Menurutnya, Benteng Rotterdam merupakan salah satu benteng paling penting dalam sejarah Indonesia. Benteng yang mulai dibangun pada abad ke-16 itu kemudian dikembangkan kembali oleh pemerintah kolonial Belanda pada abad ke-17 hingga menjadi benteng terbesar di Sulawesi Selatan.

Ia juga menyoroti nilai historis Benteng Rotterdam yang pernah menjadi tempat pengasingan Pangeran Diponegoro setelah berakhirnya Perang Jawa pada 1830 hingga wafatnya.

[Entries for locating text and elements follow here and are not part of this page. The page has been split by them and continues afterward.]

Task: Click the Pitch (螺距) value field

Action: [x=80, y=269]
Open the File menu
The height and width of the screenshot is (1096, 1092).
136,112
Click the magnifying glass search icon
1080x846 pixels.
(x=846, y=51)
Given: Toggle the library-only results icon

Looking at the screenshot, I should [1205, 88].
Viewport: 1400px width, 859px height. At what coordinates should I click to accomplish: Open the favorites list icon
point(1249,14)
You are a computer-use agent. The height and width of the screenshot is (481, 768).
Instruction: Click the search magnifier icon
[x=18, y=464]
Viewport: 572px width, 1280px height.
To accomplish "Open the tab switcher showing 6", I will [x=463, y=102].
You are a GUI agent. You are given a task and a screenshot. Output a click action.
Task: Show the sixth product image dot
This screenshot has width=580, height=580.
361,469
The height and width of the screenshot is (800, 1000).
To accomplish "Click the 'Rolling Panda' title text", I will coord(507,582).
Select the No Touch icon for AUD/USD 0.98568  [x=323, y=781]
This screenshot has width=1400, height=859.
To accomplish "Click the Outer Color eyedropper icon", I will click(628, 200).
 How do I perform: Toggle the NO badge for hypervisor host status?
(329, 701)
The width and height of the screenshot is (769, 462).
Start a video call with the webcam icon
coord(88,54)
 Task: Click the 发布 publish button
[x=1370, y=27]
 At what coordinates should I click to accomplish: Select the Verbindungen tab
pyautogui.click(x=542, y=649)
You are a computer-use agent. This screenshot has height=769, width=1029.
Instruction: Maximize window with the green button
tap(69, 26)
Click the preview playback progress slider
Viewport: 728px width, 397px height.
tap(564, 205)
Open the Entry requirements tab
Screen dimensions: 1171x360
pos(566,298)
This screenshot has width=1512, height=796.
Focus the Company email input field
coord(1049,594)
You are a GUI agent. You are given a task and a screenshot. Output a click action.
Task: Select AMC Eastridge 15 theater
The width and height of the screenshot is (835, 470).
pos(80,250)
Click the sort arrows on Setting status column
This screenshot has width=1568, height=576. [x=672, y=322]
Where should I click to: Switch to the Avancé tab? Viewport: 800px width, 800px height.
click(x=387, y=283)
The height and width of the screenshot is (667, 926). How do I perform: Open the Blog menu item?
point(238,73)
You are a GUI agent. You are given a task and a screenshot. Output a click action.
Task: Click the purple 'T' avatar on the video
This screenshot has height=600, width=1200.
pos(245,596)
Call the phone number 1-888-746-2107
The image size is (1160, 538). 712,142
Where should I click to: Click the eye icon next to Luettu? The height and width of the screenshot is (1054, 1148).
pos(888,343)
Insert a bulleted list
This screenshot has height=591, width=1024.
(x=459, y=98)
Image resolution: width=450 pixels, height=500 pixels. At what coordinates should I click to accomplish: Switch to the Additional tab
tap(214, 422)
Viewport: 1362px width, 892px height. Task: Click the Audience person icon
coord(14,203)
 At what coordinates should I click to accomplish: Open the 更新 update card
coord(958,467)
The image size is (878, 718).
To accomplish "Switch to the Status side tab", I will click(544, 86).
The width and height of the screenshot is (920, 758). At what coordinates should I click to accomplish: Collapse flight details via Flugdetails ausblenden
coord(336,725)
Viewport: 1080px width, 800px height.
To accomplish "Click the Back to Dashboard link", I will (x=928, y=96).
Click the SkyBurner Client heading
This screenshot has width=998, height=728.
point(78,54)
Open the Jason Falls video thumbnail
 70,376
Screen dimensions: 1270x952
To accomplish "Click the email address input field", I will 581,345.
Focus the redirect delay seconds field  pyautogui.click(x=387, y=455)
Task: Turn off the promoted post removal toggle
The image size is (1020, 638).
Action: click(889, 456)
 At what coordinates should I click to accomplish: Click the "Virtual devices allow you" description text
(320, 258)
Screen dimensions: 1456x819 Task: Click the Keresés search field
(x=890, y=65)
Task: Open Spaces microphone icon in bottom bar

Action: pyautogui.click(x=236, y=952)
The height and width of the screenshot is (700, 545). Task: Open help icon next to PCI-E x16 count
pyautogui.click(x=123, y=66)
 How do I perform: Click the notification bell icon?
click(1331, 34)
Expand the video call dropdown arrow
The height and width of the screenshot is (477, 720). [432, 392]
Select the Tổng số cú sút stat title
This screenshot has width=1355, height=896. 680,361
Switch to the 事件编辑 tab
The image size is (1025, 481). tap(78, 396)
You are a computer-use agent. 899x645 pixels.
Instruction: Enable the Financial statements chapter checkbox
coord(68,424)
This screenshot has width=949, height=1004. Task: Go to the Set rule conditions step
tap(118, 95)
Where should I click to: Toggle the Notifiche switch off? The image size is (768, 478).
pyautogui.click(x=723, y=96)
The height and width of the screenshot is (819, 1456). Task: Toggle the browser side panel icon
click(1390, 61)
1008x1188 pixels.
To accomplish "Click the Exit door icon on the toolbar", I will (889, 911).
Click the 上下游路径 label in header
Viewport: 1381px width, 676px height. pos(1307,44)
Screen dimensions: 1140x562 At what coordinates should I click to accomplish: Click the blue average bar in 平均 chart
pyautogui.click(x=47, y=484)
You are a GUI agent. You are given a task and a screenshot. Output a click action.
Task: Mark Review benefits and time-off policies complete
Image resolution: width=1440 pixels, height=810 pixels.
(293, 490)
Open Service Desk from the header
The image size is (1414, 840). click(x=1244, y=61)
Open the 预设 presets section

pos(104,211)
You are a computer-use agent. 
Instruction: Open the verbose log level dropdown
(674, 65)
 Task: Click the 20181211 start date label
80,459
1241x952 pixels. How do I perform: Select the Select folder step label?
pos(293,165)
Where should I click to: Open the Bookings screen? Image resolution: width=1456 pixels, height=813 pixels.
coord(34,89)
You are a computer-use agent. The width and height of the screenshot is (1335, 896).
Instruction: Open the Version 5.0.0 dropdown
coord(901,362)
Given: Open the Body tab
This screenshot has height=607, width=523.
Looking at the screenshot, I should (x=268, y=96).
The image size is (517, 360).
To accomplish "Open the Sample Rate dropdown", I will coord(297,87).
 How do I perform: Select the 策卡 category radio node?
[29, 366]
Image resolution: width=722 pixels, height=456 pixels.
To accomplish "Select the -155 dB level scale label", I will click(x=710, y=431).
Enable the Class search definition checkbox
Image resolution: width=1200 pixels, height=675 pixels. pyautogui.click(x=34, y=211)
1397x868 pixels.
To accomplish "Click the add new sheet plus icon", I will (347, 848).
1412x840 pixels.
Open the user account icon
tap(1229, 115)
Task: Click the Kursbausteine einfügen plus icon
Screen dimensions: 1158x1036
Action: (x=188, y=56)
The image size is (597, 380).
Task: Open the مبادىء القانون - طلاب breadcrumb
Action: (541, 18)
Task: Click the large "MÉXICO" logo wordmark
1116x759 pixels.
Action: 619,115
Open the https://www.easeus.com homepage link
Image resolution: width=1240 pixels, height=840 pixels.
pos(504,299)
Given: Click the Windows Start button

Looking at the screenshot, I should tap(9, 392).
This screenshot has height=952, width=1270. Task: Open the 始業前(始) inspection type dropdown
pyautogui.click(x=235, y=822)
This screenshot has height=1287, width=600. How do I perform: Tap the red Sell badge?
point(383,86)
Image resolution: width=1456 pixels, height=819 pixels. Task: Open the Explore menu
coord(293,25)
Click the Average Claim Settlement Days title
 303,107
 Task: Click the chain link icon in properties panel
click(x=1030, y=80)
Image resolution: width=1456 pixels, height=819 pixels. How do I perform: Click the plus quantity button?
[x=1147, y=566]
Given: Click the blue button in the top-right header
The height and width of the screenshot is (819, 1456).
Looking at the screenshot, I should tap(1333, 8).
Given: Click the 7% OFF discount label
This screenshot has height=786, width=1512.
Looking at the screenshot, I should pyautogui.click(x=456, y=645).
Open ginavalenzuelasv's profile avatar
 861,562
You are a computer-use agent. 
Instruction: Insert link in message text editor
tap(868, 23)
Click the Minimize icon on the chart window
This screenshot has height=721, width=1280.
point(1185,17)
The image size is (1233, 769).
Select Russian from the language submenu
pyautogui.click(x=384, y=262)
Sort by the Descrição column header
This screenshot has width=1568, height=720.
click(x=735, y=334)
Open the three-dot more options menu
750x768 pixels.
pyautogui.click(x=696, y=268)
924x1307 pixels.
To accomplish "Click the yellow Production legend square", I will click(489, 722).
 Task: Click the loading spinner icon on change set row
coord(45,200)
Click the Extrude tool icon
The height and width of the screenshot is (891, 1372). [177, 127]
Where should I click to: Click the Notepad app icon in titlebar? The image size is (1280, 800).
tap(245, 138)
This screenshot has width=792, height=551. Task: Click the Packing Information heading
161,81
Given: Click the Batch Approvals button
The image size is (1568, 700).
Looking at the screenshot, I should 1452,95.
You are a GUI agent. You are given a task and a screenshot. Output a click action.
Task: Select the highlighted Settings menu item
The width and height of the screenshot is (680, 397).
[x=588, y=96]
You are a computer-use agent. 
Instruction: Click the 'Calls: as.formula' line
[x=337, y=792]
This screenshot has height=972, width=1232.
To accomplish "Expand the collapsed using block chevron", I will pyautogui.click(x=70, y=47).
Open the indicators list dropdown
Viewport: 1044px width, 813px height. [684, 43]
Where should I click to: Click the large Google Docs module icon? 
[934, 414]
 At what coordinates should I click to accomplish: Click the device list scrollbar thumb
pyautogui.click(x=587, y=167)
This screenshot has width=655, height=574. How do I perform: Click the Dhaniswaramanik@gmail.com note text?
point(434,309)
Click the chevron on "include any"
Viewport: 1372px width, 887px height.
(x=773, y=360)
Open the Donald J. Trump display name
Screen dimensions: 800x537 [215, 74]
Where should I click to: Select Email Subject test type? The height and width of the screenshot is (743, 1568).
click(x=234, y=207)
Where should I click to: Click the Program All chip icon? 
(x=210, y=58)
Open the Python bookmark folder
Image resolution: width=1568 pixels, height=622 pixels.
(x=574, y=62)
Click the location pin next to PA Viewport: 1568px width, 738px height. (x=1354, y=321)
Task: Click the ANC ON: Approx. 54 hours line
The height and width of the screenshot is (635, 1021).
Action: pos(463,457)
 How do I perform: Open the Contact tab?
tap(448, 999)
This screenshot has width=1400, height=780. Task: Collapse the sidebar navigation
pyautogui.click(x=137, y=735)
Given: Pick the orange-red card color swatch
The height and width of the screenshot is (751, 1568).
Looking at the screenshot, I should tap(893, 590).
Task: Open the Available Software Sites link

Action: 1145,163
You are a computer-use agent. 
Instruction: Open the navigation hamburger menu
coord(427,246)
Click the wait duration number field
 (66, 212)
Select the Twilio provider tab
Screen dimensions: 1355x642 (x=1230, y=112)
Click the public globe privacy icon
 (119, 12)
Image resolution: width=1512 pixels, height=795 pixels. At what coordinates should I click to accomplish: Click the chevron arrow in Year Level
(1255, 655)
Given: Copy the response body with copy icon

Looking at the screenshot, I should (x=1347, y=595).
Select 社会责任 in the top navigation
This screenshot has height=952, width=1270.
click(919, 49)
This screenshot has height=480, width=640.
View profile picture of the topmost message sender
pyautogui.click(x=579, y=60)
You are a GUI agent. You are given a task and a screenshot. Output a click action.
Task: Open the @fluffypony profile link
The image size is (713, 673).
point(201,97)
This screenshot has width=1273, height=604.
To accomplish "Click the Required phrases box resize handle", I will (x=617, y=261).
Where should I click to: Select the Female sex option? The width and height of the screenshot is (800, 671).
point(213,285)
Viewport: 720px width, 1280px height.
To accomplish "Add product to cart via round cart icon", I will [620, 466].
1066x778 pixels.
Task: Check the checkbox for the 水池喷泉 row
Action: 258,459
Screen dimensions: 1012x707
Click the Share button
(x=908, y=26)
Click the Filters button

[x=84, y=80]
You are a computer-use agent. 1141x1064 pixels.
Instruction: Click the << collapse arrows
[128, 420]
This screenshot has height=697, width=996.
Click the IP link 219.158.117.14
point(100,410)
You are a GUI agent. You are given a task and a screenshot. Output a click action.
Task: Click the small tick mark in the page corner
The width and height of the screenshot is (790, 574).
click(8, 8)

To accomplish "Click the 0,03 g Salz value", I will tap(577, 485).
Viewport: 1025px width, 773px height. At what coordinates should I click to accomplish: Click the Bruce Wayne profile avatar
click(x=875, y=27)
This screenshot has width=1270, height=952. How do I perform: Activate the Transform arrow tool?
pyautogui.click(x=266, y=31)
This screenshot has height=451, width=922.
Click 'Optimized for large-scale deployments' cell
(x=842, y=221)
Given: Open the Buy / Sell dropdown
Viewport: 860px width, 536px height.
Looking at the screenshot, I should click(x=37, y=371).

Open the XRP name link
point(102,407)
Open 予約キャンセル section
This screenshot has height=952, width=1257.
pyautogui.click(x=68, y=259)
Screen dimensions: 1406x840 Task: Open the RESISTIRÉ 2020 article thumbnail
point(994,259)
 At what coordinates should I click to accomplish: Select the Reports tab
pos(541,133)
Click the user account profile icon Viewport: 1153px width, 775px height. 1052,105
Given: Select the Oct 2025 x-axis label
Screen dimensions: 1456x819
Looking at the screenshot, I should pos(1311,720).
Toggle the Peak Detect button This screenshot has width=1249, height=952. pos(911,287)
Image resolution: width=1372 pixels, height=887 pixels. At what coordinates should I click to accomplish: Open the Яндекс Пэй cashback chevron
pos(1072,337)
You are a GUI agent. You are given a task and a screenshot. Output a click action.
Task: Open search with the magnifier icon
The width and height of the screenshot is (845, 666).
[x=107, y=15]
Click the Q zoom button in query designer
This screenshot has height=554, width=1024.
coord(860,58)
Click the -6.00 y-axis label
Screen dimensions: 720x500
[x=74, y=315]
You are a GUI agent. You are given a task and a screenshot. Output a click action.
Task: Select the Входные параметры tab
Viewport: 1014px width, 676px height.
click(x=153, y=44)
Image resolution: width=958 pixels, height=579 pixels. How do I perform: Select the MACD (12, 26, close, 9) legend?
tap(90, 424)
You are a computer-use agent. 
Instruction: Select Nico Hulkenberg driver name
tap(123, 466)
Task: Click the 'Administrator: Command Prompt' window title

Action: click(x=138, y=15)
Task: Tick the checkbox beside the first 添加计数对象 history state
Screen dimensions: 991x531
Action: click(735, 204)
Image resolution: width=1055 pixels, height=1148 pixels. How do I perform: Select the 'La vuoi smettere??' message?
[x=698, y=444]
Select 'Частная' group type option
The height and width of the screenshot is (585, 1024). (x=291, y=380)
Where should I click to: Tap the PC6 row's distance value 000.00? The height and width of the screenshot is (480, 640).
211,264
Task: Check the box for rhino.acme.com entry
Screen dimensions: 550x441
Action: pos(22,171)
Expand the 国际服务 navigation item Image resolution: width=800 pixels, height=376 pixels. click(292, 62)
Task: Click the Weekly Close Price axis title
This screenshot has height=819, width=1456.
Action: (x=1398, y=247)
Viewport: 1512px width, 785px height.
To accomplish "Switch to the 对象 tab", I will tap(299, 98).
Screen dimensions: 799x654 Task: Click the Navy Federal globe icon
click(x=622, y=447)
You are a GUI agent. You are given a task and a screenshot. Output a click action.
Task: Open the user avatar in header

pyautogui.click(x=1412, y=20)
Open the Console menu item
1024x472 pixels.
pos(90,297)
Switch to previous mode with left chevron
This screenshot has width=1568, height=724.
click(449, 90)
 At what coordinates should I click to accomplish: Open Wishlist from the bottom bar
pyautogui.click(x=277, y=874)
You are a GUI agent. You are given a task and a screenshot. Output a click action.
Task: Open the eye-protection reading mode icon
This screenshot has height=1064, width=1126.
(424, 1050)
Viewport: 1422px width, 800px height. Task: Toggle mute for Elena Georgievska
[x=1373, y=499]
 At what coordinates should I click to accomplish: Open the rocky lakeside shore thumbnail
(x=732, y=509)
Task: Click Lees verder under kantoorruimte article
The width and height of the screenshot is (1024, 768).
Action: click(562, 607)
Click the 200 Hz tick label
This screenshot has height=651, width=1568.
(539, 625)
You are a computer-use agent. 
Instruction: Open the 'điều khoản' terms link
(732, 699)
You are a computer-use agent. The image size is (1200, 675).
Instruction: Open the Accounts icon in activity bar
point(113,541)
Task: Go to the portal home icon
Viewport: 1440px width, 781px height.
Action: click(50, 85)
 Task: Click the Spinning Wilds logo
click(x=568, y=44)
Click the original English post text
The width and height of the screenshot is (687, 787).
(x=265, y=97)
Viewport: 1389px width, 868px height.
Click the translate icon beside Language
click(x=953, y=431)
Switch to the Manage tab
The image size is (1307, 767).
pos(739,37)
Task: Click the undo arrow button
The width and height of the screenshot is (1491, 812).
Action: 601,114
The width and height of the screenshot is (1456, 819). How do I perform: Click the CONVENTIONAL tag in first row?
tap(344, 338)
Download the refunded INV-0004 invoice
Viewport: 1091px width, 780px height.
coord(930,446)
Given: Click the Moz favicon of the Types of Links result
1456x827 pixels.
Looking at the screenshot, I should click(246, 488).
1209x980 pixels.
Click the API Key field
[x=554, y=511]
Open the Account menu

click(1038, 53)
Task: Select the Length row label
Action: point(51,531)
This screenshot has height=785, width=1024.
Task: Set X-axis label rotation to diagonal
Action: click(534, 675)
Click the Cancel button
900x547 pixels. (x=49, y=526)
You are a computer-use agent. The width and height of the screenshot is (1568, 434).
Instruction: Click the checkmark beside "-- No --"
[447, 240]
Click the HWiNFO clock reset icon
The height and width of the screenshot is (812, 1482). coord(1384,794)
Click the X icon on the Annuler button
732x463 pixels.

“Tahun ini kita harapkan akan dilakukan revitalisasi Benteng Rotterdam dengan melakukan berbagai perbaikan. Ternyata masih banyak dinding yang terkelupas, terjadi kebocoran, dan membutuhkan penataan kawasan agar benteng ini dapat berfungsi lebih optimal sebagai pusat edukasi, pusat kebudayaan, pusat sejarah, sekaligus ruang aktivitas seni budaya,” ujar Fadli.

Ia menjelaskan, revitalisasi akan dilakukan dengan tetap mengedepankan prinsip-prinsip pelestarian cagar budaya. Selain memperbaiki bangunan yang mengalami kerusakan, pemerintah juga akan mengoptimalkan fungsi museum dan perpustakaan sebagai ruang edukasi serta menghadirkan penyajian sejarah secara imersif untuk meningkatkan pengalaman pengunjung.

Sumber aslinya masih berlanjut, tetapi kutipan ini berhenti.